Task prompt → Retype the passage of the column on legacy exactly, starting at "The county is" and ending at "of shortsighted logic.".

Selected extract →
September 11, 2018

What kind of legacy do we want to leave behind?

     Archie Bunker made a fuss about where he sat.  The politically incorrect TV character would harangue anyone who dared to plop down in his chair, especially his son-in-law, “Meathead.” 
     I don’t have a chair.  But wherever I sit, I want something to read within reach.  Before breakfast, I’ve read several newspapers.  And before I turn out the light at night, I’ve read pages in a book or two.  In between early and late in the day, magazines often fill the gap. 
     The PROGRESSIVE FARMER is a good example.  It’s always good for helpful information.  After scanning the cover, I turn to the “Handy DEVICES” page.  Readers such as Gene Vitek of Stillwater, Oklahoma, send in tips for making chores easier on the farm.  Gene’s diagram is how to reroute an electric fence under a gate—using a piece of rubber hose—so that he doesn’t have to unhook the wire every time he drives through.  Good idea, Gene.
     But if you don’t have a need for those kinds of suggestions, there’s always something useful on the back page. “CORNERSTONES” is a collection of themed quotations. September’s subject was entitled “Legacy.”  That topic never strays far from my mind.  What kind of legacy are you and I leaving?  Our children and our grandchildren are watching.  Do our actions set examples for them to follow?  If we don’t care, how are we to expect them to care about the future?
     Consider the words of David Brower, as published in The PROGRESSIVE FARMER: “We don’t inherit the earth from our ancestors; we borrow it from our children.”  Think about that, as it relates to what’s going on in our community right now.  Decisions we make or allow to be made affect us.  But just as water runs downhill, the impact of our choices cascades to the next generation and beyond.
     Dumping toxic waste in and around our wetlands was never a good choice.  And we shouldn’t be tempted to use potential coal-ash-dumping fees as part of our solution to the county’s financial shortfall.  Consider this analogy.  As a man, would you force your wife or your daughter to become a streetwalker to bring in more money to balance your household budget?  Prostitution can be lucrative. “Whaaaat?” you howl.  “That’s ridiculous to even suggest such a thing!”
     Of course it is.
     Now hold that line of thinking.
     The county is struggling with its lack of income and too many expenses.  Should we pimp our environment and risk our health by allowing Wayne County to be a dangerous-waste dump for short-term financial gain? “That’s ridiculous,” you say. 
     Of course it is. 
     That’s why we cannot be tempted to ignore the long-term consequences of shortsighted logic.
     If you haven’t thought about it in that way, find a chair—but not Archie’s—and have a seat.  Think about the legacy we want to leave behind.   And ponder the words of David Brower: “We don’t inherit the earth from our ancestors; we borrow it from our children.”

[Stored records]
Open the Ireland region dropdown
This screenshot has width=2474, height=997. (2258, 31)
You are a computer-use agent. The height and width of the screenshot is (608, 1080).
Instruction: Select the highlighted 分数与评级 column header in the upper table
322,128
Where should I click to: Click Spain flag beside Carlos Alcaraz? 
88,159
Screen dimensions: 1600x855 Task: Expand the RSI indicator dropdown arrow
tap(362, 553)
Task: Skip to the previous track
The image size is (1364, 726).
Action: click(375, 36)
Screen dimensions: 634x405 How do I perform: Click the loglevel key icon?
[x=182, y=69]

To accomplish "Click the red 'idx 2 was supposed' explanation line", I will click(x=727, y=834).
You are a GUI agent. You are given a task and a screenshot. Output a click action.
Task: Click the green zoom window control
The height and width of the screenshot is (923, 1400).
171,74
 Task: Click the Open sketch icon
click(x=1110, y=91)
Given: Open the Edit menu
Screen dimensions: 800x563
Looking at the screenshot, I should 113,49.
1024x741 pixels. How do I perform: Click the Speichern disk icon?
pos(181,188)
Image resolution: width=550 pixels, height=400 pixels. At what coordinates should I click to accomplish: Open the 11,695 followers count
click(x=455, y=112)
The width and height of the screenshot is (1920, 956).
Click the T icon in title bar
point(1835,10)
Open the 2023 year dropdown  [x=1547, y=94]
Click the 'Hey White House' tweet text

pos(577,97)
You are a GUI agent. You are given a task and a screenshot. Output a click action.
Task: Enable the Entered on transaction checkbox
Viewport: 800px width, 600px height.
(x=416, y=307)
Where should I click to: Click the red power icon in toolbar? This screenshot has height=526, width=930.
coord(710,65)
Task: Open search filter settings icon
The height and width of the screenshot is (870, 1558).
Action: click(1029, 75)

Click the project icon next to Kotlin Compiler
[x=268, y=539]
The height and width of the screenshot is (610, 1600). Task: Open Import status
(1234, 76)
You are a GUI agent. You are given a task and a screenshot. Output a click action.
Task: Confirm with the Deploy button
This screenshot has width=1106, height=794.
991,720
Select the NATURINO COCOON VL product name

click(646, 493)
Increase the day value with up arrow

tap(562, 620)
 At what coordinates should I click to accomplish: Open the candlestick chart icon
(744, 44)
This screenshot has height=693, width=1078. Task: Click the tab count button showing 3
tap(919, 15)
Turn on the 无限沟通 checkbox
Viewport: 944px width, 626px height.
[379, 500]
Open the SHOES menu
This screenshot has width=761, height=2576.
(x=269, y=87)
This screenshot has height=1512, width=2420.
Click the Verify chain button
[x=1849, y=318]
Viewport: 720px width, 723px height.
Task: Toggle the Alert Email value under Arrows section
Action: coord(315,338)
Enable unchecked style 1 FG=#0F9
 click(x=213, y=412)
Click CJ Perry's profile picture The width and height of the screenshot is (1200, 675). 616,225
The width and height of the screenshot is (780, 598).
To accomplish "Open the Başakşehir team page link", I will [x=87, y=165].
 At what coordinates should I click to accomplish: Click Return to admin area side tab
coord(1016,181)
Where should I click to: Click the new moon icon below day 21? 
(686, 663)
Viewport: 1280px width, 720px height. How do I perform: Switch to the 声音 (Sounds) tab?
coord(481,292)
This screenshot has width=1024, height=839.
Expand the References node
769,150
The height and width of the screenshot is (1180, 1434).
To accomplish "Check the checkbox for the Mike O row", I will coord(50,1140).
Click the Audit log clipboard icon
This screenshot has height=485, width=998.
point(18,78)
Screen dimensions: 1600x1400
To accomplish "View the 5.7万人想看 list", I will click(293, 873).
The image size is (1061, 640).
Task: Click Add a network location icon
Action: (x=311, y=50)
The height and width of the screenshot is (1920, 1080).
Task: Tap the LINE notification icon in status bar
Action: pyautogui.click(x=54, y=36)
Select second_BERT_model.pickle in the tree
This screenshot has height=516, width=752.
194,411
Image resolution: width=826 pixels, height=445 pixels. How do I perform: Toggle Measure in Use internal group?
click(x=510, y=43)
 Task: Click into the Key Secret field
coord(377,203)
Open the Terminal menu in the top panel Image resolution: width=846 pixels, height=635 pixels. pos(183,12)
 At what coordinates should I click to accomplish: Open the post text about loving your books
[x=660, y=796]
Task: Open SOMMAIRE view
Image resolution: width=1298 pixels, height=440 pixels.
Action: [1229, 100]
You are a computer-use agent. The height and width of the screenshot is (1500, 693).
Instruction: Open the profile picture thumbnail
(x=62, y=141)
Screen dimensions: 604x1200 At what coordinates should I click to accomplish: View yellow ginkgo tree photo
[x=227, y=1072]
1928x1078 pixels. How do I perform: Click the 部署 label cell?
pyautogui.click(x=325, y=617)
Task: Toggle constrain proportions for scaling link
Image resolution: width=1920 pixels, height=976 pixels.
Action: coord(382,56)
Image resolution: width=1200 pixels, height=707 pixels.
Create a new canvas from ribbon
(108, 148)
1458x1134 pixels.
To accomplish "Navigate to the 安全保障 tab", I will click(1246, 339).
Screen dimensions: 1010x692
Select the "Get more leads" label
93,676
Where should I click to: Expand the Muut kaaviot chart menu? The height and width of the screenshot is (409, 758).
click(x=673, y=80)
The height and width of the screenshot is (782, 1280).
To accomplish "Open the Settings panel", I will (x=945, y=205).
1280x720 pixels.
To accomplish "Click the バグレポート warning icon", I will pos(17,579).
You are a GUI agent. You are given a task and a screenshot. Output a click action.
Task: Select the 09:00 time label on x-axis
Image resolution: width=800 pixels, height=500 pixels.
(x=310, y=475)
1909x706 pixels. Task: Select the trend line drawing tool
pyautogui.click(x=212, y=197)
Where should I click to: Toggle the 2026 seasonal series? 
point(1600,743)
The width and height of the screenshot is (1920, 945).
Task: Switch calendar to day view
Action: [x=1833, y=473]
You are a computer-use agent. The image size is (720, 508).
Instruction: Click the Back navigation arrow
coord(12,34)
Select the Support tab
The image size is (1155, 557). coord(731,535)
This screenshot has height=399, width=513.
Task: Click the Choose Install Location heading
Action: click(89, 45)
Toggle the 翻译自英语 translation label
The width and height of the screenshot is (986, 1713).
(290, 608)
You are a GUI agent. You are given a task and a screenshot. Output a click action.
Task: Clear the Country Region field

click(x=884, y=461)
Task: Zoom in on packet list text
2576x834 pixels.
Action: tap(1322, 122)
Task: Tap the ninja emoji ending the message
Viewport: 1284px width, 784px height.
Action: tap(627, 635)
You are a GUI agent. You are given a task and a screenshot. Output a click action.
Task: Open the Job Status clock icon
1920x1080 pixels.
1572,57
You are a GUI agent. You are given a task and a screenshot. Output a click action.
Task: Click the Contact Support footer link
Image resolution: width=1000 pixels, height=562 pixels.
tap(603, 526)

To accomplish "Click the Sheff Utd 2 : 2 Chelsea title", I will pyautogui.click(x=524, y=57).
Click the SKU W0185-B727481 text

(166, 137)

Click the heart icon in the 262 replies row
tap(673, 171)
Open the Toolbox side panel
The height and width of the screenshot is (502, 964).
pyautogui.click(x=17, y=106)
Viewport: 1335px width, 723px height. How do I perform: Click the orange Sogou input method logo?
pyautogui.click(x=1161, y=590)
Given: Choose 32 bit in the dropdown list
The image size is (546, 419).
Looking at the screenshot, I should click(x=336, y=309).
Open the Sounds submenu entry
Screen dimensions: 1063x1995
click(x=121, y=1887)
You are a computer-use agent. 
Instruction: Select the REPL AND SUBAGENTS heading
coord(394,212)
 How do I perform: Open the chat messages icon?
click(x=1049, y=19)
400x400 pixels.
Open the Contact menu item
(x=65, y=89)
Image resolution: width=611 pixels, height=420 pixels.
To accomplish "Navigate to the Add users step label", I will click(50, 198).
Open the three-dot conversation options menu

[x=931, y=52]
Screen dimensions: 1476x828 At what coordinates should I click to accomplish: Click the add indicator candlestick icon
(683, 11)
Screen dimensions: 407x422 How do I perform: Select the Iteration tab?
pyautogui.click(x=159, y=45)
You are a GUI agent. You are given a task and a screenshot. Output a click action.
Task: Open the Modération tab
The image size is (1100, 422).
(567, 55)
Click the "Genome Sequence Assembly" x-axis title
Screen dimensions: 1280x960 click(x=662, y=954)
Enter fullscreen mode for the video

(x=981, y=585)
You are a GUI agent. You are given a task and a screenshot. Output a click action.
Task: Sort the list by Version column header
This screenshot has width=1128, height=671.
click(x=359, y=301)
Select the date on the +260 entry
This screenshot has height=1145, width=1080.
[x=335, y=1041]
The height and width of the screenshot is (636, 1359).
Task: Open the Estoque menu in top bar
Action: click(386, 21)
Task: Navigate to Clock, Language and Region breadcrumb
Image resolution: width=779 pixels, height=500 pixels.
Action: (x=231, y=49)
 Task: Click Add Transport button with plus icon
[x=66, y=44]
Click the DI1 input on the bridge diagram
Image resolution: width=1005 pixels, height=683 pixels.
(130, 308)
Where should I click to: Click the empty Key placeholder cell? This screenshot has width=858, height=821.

Reply to the task →
The county is struggling with its lack of income and too many expenses.  Should we pimp our environment and risk our health by allowing Wayne County to be a dangerous-waste dump for short-term financial gain? “That’s ridiculous,” you say. 
     Of course it is. 
     That’s why we cannot be tempted to ignore the long-term consequences of shortsighted logic.